Profissionalmente, sou uma mulher realizada. Meu trabalho é reconhecido, já realizei os meus maiores sonhos da profissão e sigo querendo mais. Porém, não foi uma, nem duas vezes que me perguntaram: ‘Já pensou onde poderia chegar se fosse magra?’. Será que se eu perder peso vou ficar mais inteligente e não sabia disso? Pois é, ainda gera tabu ser fora dos padrões aceitáveis pela maioria para aparecer no vídeo.
Mesmo com esses comentários, eu fui em frente. Apresentei lives, fiz vídeos para redes sociais e muito mais. Tive vergonha? Tenho que confessar que raramente vejo algo no ar depois de pronto. Não gosto nem de me escutar. Ainda não aceito meu corpo como ele é, mas já não o odeio como antes.
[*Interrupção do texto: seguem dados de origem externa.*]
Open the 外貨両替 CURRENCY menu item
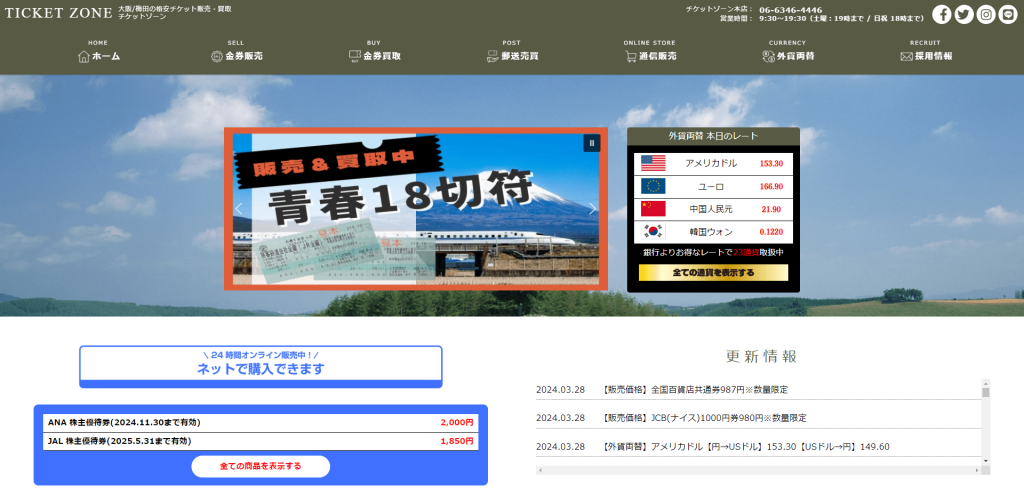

Apesar de me amar um pouco mais, ainda não me amo o suficiente para ter facilidade para me relacionar. Me sinto inferior e tenho dificuldade de aceitar que posso ser desejada pelos homens. Afinal, quantas vezes você já não escutou comentários gordofóbicos nas rodas de conversa ou sentiu que estava aquém por não ser magérrima?
Todos esses anos de privação foram causando mais e mais restrições ao meu paladar. Comecei a ter dificuldade para me alimentar até do meu junk food. A solução? Respeitar meu tempo e conseguir olhar para essa questão após muito tempo de terapia.
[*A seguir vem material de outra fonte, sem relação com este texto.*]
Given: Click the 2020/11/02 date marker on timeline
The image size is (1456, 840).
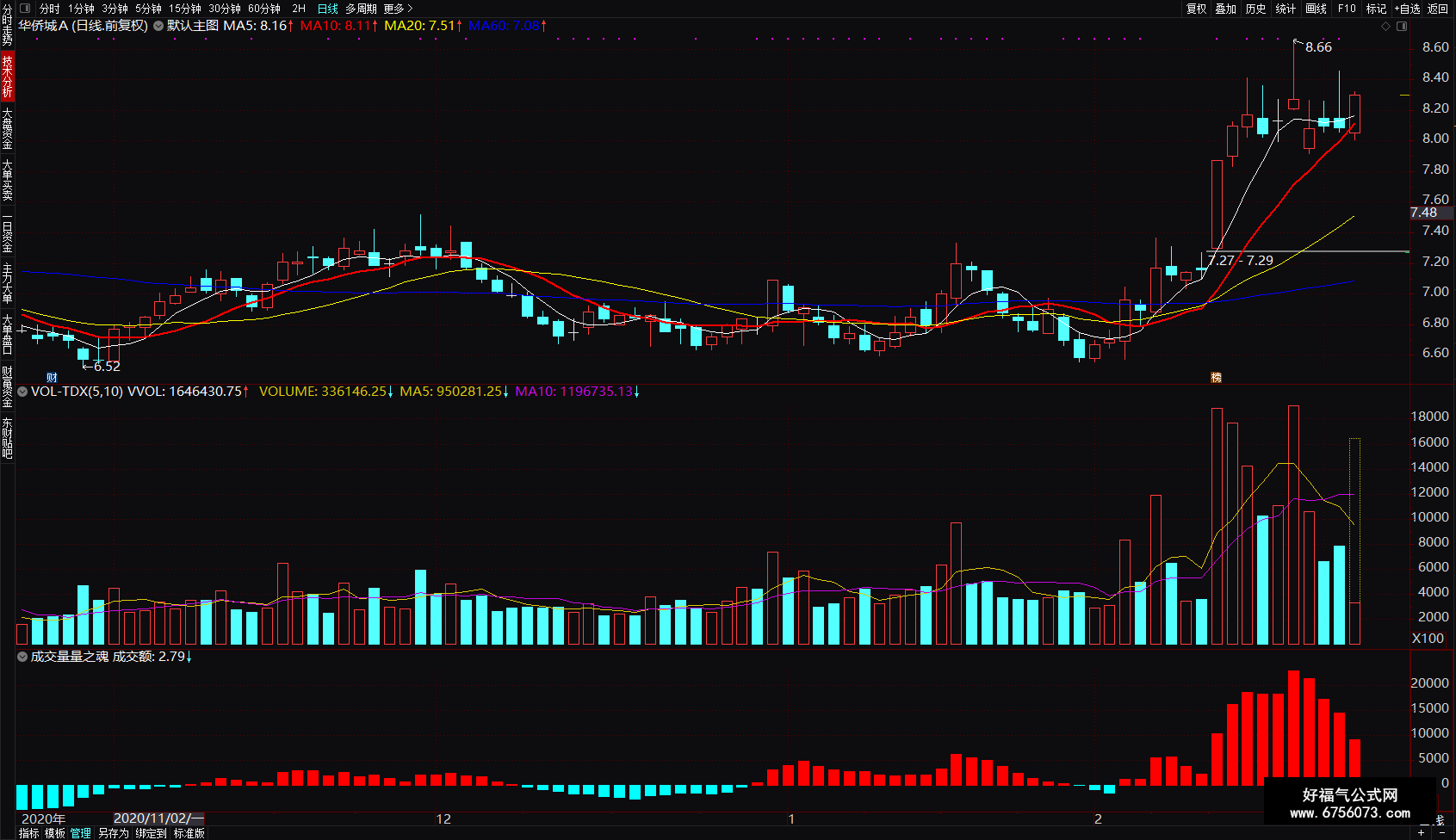Looking at the screenshot, I should (x=158, y=818).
Fiquei por anos com o telefone de uma nutricionista comportamental indicada pela minha psiquiatra. Demorei para fazer contato. Pensava: ‘Lá vai ela querer impor um monte de coisa, falar o que eu tenho que comer, quando eu simplesmente não consigo. Quando alguém vai me entender?’. Marquei uma consulta online na pandemia, me apaixonei pelo trabalho dela, mas ainda não estava pronta para abrir questões tão íntimas. Sempre que possível, minha terapeuta lembrava dela e perguntava: 'Por que não retornar?'.
Um tempo depois, participei de um encontro, promovido por ela, para mulheres e profissionais da nutrição, com foco nos transtornos alimentares. Naquele ambiente, comecei a sentir mais acolhida. Ainda não era fácil. Me sentia mal porque na mesma época ainda tentava emagrecer pelo Ozempic. Isso fazia com que eu me sentisse uma farsa.
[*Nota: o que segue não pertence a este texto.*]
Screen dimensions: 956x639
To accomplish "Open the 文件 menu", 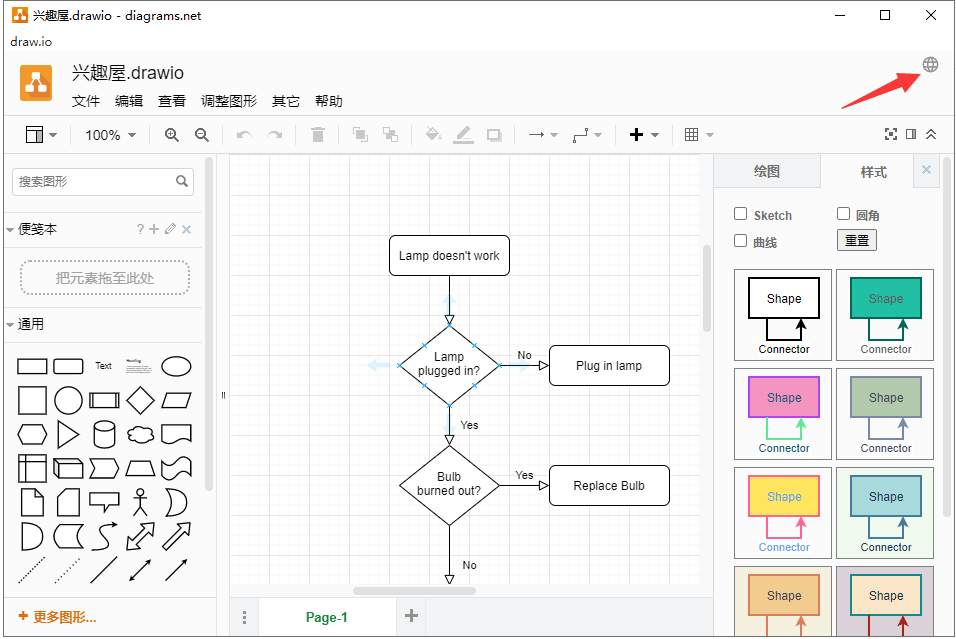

Foram necessários mais três anos (de muita terapia) para que conseguisse aceitar que a Aline queria mesmo aquele acolhimento, não as promessas emagrecedoras milagrosas. Veio uma nova consulta. Muitas angústias, medos e choro reprimido. Tímida, confessei que preferia ser um caso de bulimia ou anorexia, por achar que seria mais fácil encontrar a cura. Afinal já tinha certeza de que meu caso não era uma frescura e sim, doença.
No único momento de repreensão, Marcela virou e disse: ‘Não, você não queria ser bulímica ou anoréxica. Você precisa de um nome para o que você tem? Eu te dou: você tem TARE (Transtorno Alimentar Restritivo Evitativo)’. Talvez ela nem saiba até hoje, mas aquilo causou um alívio tão grande. Sim, não sou fresca. Tenho um transtorno e tenho como tratar.
Esse processo começou lá para maio do ano passado. Sabe quantas vezes eu tive que me pesar nas consultas? Zero. Sabe quantas dietas tive que seguir? Zero. Minhas roupas estão mais largas, mas isso nem é o mais importante. A minha grande vitória é ter tido vontade de experimentar uma couve junto com a feijoada, a comer um arroz com brócolis, omelete com espinafre... Tudo em pequenas quantidades, não sempre, mas no meu ritmo.
Vamos juntas, no meu tempo, entendendo se a repulsa está no cheiro, na textura ou qualquer outra lembrança. Sou praticamente um bebê na introdução alimentar.